TO DO: Could you retype every line of the data underneath without altering anything?

AVAILABLE RECORDS:
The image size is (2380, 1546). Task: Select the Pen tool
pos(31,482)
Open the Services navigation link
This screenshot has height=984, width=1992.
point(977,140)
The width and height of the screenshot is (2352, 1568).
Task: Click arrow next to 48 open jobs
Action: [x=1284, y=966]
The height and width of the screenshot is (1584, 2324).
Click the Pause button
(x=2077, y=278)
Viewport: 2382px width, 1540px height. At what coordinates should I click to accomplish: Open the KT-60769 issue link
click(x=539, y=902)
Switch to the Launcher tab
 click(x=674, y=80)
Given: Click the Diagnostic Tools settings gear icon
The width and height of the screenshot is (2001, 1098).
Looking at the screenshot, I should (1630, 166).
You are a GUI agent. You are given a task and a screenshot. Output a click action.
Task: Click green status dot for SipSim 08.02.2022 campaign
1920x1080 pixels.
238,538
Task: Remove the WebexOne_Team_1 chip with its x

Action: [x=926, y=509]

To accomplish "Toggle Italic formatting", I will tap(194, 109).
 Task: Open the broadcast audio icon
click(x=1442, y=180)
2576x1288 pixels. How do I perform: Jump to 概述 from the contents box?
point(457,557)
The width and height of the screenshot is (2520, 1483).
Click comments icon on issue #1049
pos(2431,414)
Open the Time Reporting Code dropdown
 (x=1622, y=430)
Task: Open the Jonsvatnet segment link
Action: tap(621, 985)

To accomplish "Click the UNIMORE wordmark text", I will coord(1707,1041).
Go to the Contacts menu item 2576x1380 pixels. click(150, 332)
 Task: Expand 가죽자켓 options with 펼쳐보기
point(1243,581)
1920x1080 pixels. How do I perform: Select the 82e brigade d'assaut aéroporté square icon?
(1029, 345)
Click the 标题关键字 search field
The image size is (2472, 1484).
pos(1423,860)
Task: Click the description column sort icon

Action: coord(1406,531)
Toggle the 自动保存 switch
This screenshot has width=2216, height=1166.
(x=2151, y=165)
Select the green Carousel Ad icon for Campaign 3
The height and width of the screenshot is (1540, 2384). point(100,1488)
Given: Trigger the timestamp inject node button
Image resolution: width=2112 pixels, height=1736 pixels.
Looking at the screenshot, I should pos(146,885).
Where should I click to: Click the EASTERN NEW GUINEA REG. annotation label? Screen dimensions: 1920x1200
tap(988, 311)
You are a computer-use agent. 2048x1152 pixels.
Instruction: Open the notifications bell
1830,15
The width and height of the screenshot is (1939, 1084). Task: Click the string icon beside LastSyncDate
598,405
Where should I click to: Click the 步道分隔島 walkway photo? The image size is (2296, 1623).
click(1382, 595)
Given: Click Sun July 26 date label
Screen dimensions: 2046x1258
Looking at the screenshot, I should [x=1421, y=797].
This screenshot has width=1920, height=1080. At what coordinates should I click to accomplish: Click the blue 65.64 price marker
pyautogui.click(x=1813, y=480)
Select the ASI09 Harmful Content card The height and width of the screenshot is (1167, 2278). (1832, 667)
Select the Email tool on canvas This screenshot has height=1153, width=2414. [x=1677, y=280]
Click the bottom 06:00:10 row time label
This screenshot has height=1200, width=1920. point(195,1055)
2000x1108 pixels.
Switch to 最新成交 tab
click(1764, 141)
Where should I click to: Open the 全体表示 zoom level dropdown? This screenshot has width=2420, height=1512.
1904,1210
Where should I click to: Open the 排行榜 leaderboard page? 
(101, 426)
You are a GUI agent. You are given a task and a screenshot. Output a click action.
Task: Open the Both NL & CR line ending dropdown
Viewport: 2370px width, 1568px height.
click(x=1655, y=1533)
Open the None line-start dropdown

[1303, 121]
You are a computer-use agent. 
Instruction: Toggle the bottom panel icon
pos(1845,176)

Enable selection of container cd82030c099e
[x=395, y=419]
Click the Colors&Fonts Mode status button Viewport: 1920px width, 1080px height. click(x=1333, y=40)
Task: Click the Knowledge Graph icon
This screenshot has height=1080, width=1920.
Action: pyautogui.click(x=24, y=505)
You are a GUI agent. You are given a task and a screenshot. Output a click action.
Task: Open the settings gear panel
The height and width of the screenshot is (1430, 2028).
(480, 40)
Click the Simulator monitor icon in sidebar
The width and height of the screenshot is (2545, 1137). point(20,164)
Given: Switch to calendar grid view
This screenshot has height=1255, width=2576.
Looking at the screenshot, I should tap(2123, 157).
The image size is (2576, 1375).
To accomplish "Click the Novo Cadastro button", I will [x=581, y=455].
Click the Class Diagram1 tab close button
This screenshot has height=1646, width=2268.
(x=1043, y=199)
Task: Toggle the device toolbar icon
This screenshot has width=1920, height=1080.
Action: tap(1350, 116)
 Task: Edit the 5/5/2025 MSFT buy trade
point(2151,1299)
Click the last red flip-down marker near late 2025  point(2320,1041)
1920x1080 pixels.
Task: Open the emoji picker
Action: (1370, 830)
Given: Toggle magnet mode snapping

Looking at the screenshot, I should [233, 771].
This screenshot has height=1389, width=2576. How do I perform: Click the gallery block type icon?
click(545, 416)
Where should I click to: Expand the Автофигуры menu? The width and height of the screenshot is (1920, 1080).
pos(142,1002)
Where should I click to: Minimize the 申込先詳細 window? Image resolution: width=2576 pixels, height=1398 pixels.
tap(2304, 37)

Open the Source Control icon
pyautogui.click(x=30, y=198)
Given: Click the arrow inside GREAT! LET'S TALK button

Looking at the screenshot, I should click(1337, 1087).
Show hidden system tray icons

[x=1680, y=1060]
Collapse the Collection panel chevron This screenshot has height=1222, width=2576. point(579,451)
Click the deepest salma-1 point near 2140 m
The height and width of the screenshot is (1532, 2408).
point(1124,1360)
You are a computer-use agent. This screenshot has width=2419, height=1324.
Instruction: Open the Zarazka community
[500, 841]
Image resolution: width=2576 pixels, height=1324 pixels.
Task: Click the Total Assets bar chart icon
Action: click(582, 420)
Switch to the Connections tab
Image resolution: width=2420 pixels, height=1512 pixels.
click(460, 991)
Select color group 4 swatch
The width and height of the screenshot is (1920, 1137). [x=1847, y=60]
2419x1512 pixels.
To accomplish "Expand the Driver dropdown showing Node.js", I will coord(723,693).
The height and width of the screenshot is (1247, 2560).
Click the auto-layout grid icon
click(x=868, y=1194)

ANSWER BOX:
The image size is (2380, 1546). Task: Select the Pen tool
pos(31,482)
Open the Services navigation link
This screenshot has height=984, width=1992.
point(977,140)
The width and height of the screenshot is (2352, 1568).
Task: Click arrow next to 48 open jobs
Action: [x=1284, y=966]
The height and width of the screenshot is (1584, 2324).
Click the Pause button
(x=2077, y=278)
Viewport: 2382px width, 1540px height. At what coordinates should I click to accomplish: Open the KT-60769 issue link
click(x=539, y=902)
Switch to the Launcher tab
 click(x=674, y=80)
Given: Click the Diagnostic Tools settings gear icon
The width and height of the screenshot is (2001, 1098).
Looking at the screenshot, I should (1630, 166).
You are a GUI agent. You are given a task and a screenshot. Output a click action.
Task: Click green status dot for SipSim 08.02.2022 campaign
1920x1080 pixels.
238,538
Task: Remove the WebexOne_Team_1 chip with its x

Action: [x=926, y=509]

To accomplish "Toggle Italic formatting", I will tap(194, 109).
 Task: Open the broadcast audio icon
click(x=1442, y=180)
2576x1288 pixels. How do I perform: Jump to 概述 from the contents box?
point(457,557)
The width and height of the screenshot is (2520, 1483).
Click comments icon on issue #1049
pos(2431,414)
Open the Time Reporting Code dropdown
 (x=1622, y=430)
Task: Open the Jonsvatnet segment link
Action: tap(621, 985)

To accomplish "Click the UNIMORE wordmark text", I will coord(1707,1041).
Go to the Contacts menu item 2576x1380 pixels. click(150, 332)
 Task: Expand 가죽자켓 options with 펼쳐보기
point(1243,581)
1920x1080 pixels. How do I perform: Select the 82e brigade d'assaut aéroporté square icon?
(1029, 345)
Click the 标题关键字 search field
The image size is (2472, 1484).
pos(1423,860)
Task: Click the description column sort icon

Action: coord(1406,531)
Toggle the 自动保存 switch
This screenshot has width=2216, height=1166.
(x=2151, y=165)
Select the green Carousel Ad icon for Campaign 3
The height and width of the screenshot is (1540, 2384). point(100,1488)
Given: Trigger the timestamp inject node button
Image resolution: width=2112 pixels, height=1736 pixels.
Looking at the screenshot, I should pos(146,885).
Where should I click to: Click the EASTERN NEW GUINEA REG. annotation label? Screen dimensions: 1920x1200
tap(988, 311)
You are a computer-use agent. 2048x1152 pixels.
Instruction: Open the notifications bell
1830,15
The width and height of the screenshot is (1939, 1084). Task: Click the string icon beside LastSyncDate
598,405
Where should I click to: Click the 步道分隔島 walkway photo? The image size is (2296, 1623).
click(1382, 595)
Given: Click Sun July 26 date label
Screen dimensions: 2046x1258
Looking at the screenshot, I should [x=1421, y=797].
This screenshot has width=1920, height=1080. At what coordinates should I click to accomplish: Click the blue 65.64 price marker
pyautogui.click(x=1813, y=480)
Select the ASI09 Harmful Content card The height and width of the screenshot is (1167, 2278). (1832, 667)
Select the Email tool on canvas This screenshot has height=1153, width=2414. [x=1677, y=280]
Click the bottom 06:00:10 row time label
This screenshot has height=1200, width=1920. point(195,1055)
2000x1108 pixels.
Switch to 最新成交 tab
click(1764, 141)
Where should I click to: Open the 全体表示 zoom level dropdown? This screenshot has width=2420, height=1512.
1904,1210
Where should I click to: Open the 排行榜 leaderboard page? 
(101, 426)
You are a GUI agent. You are given a task and a screenshot. Output a click action.
Task: Open the Both NL & CR line ending dropdown
Viewport: 2370px width, 1568px height.
click(x=1655, y=1533)
Open the None line-start dropdown

[1303, 121]
You are a computer-use agent. 
Instruction: Toggle the bottom panel icon
pos(1845,176)

Enable selection of container cd82030c099e
[x=395, y=419]
Click the Colors&Fonts Mode status button Viewport: 1920px width, 1080px height. click(x=1333, y=40)
Task: Click the Knowledge Graph icon
This screenshot has height=1080, width=1920.
Action: pyautogui.click(x=24, y=505)
You are a GUI agent. You are given a task and a screenshot. Output a click action.
Task: Open the settings gear panel
The height and width of the screenshot is (1430, 2028).
(480, 40)
Click the Simulator monitor icon in sidebar
The width and height of the screenshot is (2545, 1137). point(20,164)
Given: Switch to calendar grid view
This screenshot has height=1255, width=2576.
Looking at the screenshot, I should tap(2123, 157).
The image size is (2576, 1375).
To accomplish "Click the Novo Cadastro button", I will [x=581, y=455].
Click the Class Diagram1 tab close button
This screenshot has height=1646, width=2268.
(x=1043, y=199)
Task: Toggle the device toolbar icon
This screenshot has width=1920, height=1080.
Action: tap(1350, 116)
 Task: Edit the 5/5/2025 MSFT buy trade
point(2151,1299)
Click the last red flip-down marker near late 2025  point(2320,1041)
1920x1080 pixels.
Task: Open the emoji picker
Action: (1370, 830)
Given: Toggle magnet mode snapping

Looking at the screenshot, I should [233, 771].
This screenshot has height=1389, width=2576. How do I perform: Click the gallery block type icon?
click(545, 416)
Where should I click to: Expand the Автофигуры menu? The width and height of the screenshot is (1920, 1080).
pos(142,1002)
Where should I click to: Minimize the 申込先詳細 window? Image resolution: width=2576 pixels, height=1398 pixels.
tap(2304, 37)

Open the Source Control icon
pyautogui.click(x=30, y=198)
Given: Click the arrow inside GREAT! LET'S TALK button

Looking at the screenshot, I should click(1337, 1087).
Show hidden system tray icons

[x=1680, y=1060]
Collapse the Collection panel chevron This screenshot has height=1222, width=2576. point(579,451)
Click the deepest salma-1 point near 2140 m
The height and width of the screenshot is (1532, 2408).
point(1124,1360)
You are a computer-use agent. This screenshot has width=2419, height=1324.
Instruction: Open the Zarazka community
[500, 841]
Image resolution: width=2576 pixels, height=1324 pixels.
Task: Click the Total Assets bar chart icon
Action: click(582, 420)
Switch to the Connections tab
Image resolution: width=2420 pixels, height=1512 pixels.
click(460, 991)
Select color group 4 swatch
The width and height of the screenshot is (1920, 1137). [x=1847, y=60]
2419x1512 pixels.
To accomplish "Expand the Driver dropdown showing Node.js", I will coord(723,693).
The height and width of the screenshot is (1247, 2560).
Click the auto-layout grid icon
click(x=868, y=1194)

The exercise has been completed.